Here’s 5 simple areas that need your focus as you develop your digital service.
This sounds obvious but how is it done? In reality, simple registration means not taking more data from your customer than you need, being clear about why you are taking certain data and providing options that appear as the user starts typing to make form fills easier.
Barriers to form entry can be a pain. For example, if you require users to enter phone numbers with the language code but you don’t tell them about it in the form, they’ll find out when they enter it wrong and receive an error message.
Other things to test and consider are the colours and fonts. Of course, your registration page should be easily filled in from any device and any screen size but it should also be accessible to people with reading difficulties.
This example from Etsy shows the registration process for a new seller. The progress bar at the top shows what can be expected of the process and how long it might be. In addition, each area has a provided explainer on the right hand column with additional helpful text and explanations as to why Etsy is collecting this data.
Identity and access management not only ensures your product is keeping data protected, but it can help your client too. If they have staff that need access to your service, give them multiple role options to choose from and let them customise these roles. Make sure they have access to only what they need.
Oktopost is a good example of a brand who does this well, with assigned permissions already existing and the ability to customise them further available in the settings.
Allowing new users to register to the product and create passwords is also an important feature. Every one of those roles will need to be onboarded too. And your service will need to ensure that new sign ups are who they say they are. You can use a number of features to verify their identity, such as email verification or giving users the right to represent with LEI verification.
Right to Represent is a Legal Entity Identifier (LEI) based service that makes it easy for individuals to assert their rights to represent their organisation. Using the same concept as “Sign in with Apple” or “Log in with Facebook”, Right to Represent uses LEI based accounts to authenticate organisation affiliation and rights.
Another point to make about identity and access management is auditing. Make sure that employee accounts can be deleted easily and customers can download a log of access to the service to comply with local data protection regulation and be alert of a potential cyber-attack. Other security features you should include are Single Sign On (SSO) and Multi-Factor Authentication (MFA).
The next step is creating tutorials and training materials to help users understand and use your service. The best platforms make it so easy for customers to learn how to use the service, they look forward to their next login.
You can do this by pointing to important features, similar to what Slack does:
You can create customer welcome videos to appear when a user registers. Give users different options to learn your product. For example, if they don’t want to watch a video, they should be able to close it and visit your resources page. Make sure that all the training documentation is kept up to date and includes any new releases.

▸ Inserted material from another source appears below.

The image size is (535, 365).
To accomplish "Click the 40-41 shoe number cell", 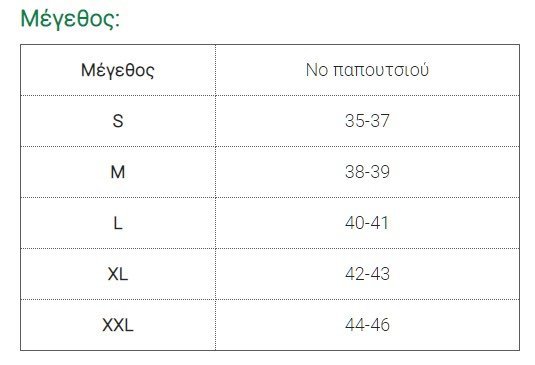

Stay in touch with your new customers. You don’t have to email everyone who uses the tool but it would be good to email the super users after a few weeks and ask them how their experience has been. Listen to their feedback and adapt your tool based on what your customers say.
Schedule one to one training sessions and make sure that you can see what features your customers are using and which ones they’re missing out on so you can let them know about anything desirable they may have missed.
Finally, and maybe most importantly, always measure and adapt your product or service. Never settle because you’re never done. Your product can always be better, accept user feedback and implement it into new releases. When you communicate your new upgrades to customers, they will be delighted to learn you have listened and are adapting the tool to meet their needs.
Don’t rush new releases but if you are noticing a lot of requests then make sure you have a development team that can keep up to date with the requests, customers don’t want to wait five years to finally get the product upgrades they need, they’ll move to a competitor beforehand.
Ultimately, a great B2B digital product is adaptable and highly customisable, for the industry, for the type of employee using it and for the regulations that your customers have to comply with. The onboarding experience, in particular, must not be too invasive, be a great experience, collect only what is needed and keep personal data secure and safe.